Express the listing below, from its first line through the line containing "click(x=300, y=48)", as a JSON list of strings, one string per line, with both ends included and blank lines omitted. Leave any pictures out of the answer.

> **SOURCE DATA**
[START]

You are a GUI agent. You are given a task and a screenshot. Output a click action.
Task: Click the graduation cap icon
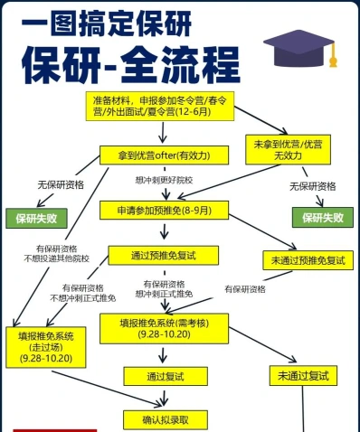click(x=300, y=48)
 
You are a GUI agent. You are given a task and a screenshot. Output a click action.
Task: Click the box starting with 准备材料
click(x=160, y=107)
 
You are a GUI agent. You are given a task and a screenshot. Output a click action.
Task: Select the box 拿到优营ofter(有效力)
click(x=164, y=155)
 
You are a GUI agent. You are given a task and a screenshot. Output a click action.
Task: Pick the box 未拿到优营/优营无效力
click(x=288, y=150)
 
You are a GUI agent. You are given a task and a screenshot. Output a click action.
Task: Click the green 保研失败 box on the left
click(x=36, y=218)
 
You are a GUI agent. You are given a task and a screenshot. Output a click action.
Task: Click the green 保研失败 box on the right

[END]

> **OUTPUT**
[
  "You are a GUI agent. You are given a task and a screenshot. Output a click action.",
  "Task: Click the graduation cap icon",
  "click(x=300, y=48)"
]